Collected data entries
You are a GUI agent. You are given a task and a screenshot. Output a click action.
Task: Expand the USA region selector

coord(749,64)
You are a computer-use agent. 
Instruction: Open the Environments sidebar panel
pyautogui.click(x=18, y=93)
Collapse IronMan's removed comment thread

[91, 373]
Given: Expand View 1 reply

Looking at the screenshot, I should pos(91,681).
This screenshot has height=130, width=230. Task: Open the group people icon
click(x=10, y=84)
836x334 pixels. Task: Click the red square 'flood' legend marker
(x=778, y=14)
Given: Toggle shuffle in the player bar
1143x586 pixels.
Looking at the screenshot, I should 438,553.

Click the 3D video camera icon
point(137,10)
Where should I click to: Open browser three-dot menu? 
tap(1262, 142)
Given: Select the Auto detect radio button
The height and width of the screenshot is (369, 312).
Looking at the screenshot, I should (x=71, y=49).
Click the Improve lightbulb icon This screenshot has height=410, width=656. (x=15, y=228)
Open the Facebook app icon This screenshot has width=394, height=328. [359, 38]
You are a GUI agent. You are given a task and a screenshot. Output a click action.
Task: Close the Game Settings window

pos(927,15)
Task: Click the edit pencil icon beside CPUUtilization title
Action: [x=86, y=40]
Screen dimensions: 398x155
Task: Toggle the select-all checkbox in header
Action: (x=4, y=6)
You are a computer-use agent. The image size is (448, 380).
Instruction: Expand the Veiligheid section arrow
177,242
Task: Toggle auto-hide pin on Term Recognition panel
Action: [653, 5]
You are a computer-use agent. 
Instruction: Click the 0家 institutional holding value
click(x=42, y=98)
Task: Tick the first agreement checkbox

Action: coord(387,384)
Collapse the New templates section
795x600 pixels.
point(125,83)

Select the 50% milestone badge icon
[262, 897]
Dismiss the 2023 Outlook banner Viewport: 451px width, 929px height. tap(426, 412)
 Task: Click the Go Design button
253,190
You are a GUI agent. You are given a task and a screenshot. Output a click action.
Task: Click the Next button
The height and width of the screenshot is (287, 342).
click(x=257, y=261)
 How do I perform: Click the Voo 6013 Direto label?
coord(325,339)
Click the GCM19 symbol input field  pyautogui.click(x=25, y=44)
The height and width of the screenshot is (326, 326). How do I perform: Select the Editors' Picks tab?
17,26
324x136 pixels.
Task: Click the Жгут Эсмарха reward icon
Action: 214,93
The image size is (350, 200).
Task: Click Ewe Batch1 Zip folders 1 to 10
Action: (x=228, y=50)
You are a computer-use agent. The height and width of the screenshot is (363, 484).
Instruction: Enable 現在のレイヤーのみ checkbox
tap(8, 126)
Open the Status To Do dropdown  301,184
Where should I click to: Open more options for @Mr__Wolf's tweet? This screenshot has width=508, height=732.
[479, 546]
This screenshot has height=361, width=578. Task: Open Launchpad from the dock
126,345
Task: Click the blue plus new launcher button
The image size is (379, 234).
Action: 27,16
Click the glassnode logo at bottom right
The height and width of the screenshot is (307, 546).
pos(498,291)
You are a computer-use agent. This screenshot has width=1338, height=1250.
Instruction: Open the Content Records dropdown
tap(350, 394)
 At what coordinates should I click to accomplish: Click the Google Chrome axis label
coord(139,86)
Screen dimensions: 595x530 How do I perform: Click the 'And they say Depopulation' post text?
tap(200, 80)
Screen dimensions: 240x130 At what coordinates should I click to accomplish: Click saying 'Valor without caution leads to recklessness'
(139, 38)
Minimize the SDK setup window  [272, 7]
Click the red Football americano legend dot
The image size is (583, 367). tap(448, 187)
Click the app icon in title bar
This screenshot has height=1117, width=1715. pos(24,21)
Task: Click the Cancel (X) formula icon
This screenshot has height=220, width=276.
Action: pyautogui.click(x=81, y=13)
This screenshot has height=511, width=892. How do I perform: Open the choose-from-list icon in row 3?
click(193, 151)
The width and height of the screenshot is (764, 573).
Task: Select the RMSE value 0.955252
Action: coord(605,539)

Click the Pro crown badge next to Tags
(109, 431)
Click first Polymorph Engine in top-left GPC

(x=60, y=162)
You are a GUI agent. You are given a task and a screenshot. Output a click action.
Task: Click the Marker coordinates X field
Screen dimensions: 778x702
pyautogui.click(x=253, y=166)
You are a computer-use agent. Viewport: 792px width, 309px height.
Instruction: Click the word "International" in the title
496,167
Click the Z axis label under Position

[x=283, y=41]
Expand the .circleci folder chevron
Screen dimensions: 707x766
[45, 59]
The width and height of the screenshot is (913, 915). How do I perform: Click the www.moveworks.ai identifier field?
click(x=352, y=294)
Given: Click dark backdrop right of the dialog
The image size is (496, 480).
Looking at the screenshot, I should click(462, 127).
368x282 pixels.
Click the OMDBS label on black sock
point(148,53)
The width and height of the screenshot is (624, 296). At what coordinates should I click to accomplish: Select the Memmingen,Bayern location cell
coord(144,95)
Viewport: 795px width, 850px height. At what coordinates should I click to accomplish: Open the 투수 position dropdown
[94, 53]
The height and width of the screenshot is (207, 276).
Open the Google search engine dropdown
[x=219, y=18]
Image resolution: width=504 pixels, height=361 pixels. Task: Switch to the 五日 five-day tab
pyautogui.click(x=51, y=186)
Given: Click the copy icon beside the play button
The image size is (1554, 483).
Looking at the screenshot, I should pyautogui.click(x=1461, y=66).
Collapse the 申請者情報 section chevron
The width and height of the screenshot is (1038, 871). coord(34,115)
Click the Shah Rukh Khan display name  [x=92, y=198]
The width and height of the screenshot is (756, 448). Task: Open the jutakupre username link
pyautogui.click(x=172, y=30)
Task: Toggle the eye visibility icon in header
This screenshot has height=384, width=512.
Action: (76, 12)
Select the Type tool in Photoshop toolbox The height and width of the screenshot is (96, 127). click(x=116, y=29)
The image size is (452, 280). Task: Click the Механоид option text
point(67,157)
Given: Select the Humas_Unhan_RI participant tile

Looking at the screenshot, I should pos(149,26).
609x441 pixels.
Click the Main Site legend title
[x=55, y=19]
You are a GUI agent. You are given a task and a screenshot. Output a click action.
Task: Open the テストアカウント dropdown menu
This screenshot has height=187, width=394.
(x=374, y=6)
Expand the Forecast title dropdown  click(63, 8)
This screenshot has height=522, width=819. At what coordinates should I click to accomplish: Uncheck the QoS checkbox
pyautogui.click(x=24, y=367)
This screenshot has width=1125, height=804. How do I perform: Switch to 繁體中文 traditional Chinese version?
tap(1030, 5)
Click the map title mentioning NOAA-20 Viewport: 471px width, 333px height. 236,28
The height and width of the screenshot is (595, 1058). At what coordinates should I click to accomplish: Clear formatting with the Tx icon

§ **Exercise aim**
Retype all the data exactly, line for line.

§ **Reply**
You are a GUI agent. You are given a task and a screenshot. Output a click action.
Task: Expand the USA region selector

coord(749,64)
You are a computer-use agent. 
Instruction: Open the Environments sidebar panel
pyautogui.click(x=18, y=93)
Collapse IronMan's removed comment thread

[91, 373]
Given: Expand View 1 reply

Looking at the screenshot, I should pos(91,681).
This screenshot has height=130, width=230. Task: Open the group people icon
click(x=10, y=84)
836x334 pixels. Task: Click the red square 'flood' legend marker
(x=778, y=14)
Given: Toggle shuffle in the player bar
1143x586 pixels.
Looking at the screenshot, I should 438,553.

Click the 3D video camera icon
point(137,10)
Where should I click to: Open browser three-dot menu? 
tap(1262, 142)
Given: Select the Auto detect radio button
The height and width of the screenshot is (369, 312).
Looking at the screenshot, I should (x=71, y=49).
Click the Improve lightbulb icon This screenshot has height=410, width=656. (x=15, y=228)
Open the Facebook app icon This screenshot has width=394, height=328. [359, 38]
You are a GUI agent. You are given a task and a screenshot. Output a click action.
Task: Close the Game Settings window

pos(927,15)
Task: Click the edit pencil icon beside CPUUtilization title
Action: [x=86, y=40]
Screen dimensions: 398x155
Task: Toggle the select-all checkbox in header
Action: (x=4, y=6)
You are a computer-use agent. The image size is (448, 380).
Instruction: Expand the Veiligheid section arrow
177,242
Task: Toggle auto-hide pin on Term Recognition panel
Action: [653, 5]
You are a computer-use agent. 
Instruction: Click the 0家 institutional holding value
click(x=42, y=98)
Task: Tick the first agreement checkbox

Action: coord(387,384)
Collapse the New templates section
795x600 pixels.
point(125,83)

Select the 50% milestone badge icon
[262, 897]
Dismiss the 2023 Outlook banner Viewport: 451px width, 929px height. tap(426, 412)
 Task: Click the Go Design button
253,190
You are a GUI agent. You are given a task and a screenshot. Output a click action.
Task: Click the Next button
The height and width of the screenshot is (287, 342).
click(x=257, y=261)
 How do I perform: Click the Voo 6013 Direto label?
coord(325,339)
Click the GCM19 symbol input field  pyautogui.click(x=25, y=44)
The height and width of the screenshot is (326, 326). How do I perform: Select the Editors' Picks tab?
17,26
324x136 pixels.
Task: Click the Жгут Эсмарха reward icon
Action: 214,93
The image size is (350, 200).
Task: Click Ewe Batch1 Zip folders 1 to 10
Action: (x=228, y=50)
You are a computer-use agent. The height and width of the screenshot is (363, 484).
Instruction: Enable 現在のレイヤーのみ checkbox
tap(8, 126)
Open the Status To Do dropdown  301,184
Where should I click to: Open more options for @Mr__Wolf's tweet? This screenshot has width=508, height=732.
[479, 546]
This screenshot has height=361, width=578. Task: Open Launchpad from the dock
126,345
Task: Click the blue plus new launcher button
The image size is (379, 234).
Action: 27,16
Click the glassnode logo at bottom right
The height and width of the screenshot is (307, 546).
pos(498,291)
You are a computer-use agent. This screenshot has width=1338, height=1250.
Instruction: Open the Content Records dropdown
tap(350, 394)
 At what coordinates should I click to accomplish: Click the Google Chrome axis label
coord(139,86)
Screen dimensions: 595x530 How do I perform: Click the 'And they say Depopulation' post text?
tap(200, 80)
Screen dimensions: 240x130 At what coordinates should I click to accomplish: Click saying 'Valor without caution leads to recklessness'
(139, 38)
Minimize the SDK setup window  [272, 7]
Click the red Football americano legend dot
The image size is (583, 367). tap(448, 187)
Click the app icon in title bar
This screenshot has height=1117, width=1715. pos(24,21)
Task: Click the Cancel (X) formula icon
This screenshot has height=220, width=276.
Action: pyautogui.click(x=81, y=13)
This screenshot has height=511, width=892. How do I perform: Open the choose-from-list icon in row 3?
click(193, 151)
The width and height of the screenshot is (764, 573).
Task: Select the RMSE value 0.955252
Action: coord(605,539)

Click the Pro crown badge next to Tags
(109, 431)
Click first Polymorph Engine in top-left GPC

(x=60, y=162)
You are a GUI agent. You are given a task and a screenshot. Output a click action.
Task: Click the Marker coordinates X field
Screen dimensions: 778x702
pyautogui.click(x=253, y=166)
You are a computer-use agent. Viewport: 792px width, 309px height.
Instruction: Click the word "International" in the title
496,167
Click the Z axis label under Position

[x=283, y=41]
Expand the .circleci folder chevron
Screen dimensions: 707x766
[45, 59]
The width and height of the screenshot is (913, 915). How do I perform: Click the www.moveworks.ai identifier field?
click(x=352, y=294)
Given: Click dark backdrop right of the dialog
The image size is (496, 480).
Looking at the screenshot, I should click(462, 127).
368x282 pixels.
Click the OMDBS label on black sock
point(148,53)
The width and height of the screenshot is (624, 296). At what coordinates should I click to accomplish: Select the Memmingen,Bayern location cell
coord(144,95)
Viewport: 795px width, 850px height. At what coordinates should I click to accomplish: Open the 투수 position dropdown
[94, 53]
The height and width of the screenshot is (207, 276).
Open the Google search engine dropdown
[x=219, y=18]
Image resolution: width=504 pixels, height=361 pixels. Task: Switch to the 五日 five-day tab
pyautogui.click(x=51, y=186)
Given: Click the copy icon beside the play button
The image size is (1554, 483).
Looking at the screenshot, I should pyautogui.click(x=1461, y=66).
Collapse the 申請者情報 section chevron
The width and height of the screenshot is (1038, 871). coord(34,115)
Click the Shah Rukh Khan display name  [x=92, y=198]
The width and height of the screenshot is (756, 448). Task: Open the jutakupre username link
pyautogui.click(x=172, y=30)
Task: Toggle the eye visibility icon in header
This screenshot has height=384, width=512.
Action: (76, 12)
Select the Type tool in Photoshop toolbox The height and width of the screenshot is (96, 127). click(x=116, y=29)
The image size is (452, 280). Task: Click the Механоид option text
point(67,157)
Given: Select the Humas_Unhan_RI participant tile

Looking at the screenshot, I should pos(149,26).
609x441 pixels.
Click the Main Site legend title
[x=55, y=19]
You are a GUI agent. You are given a task and a screenshot. Output a click action.
Task: Open the テストアカウント dropdown menu
This screenshot has height=187, width=394.
(x=374, y=6)
Expand the Forecast title dropdown  click(63, 8)
This screenshot has height=522, width=819. At what coordinates should I click to accomplish: Uncheck the QoS checkbox
pyautogui.click(x=24, y=367)
This screenshot has width=1125, height=804. How do I perform: Switch to 繁體中文 traditional Chinese version?
tap(1030, 5)
Click the map title mentioning NOAA-20 Viewport: 471px width, 333px height. 236,28
The height and width of the screenshot is (595, 1058). At what coordinates should I click to accomplish: Clear formatting with the Tx icon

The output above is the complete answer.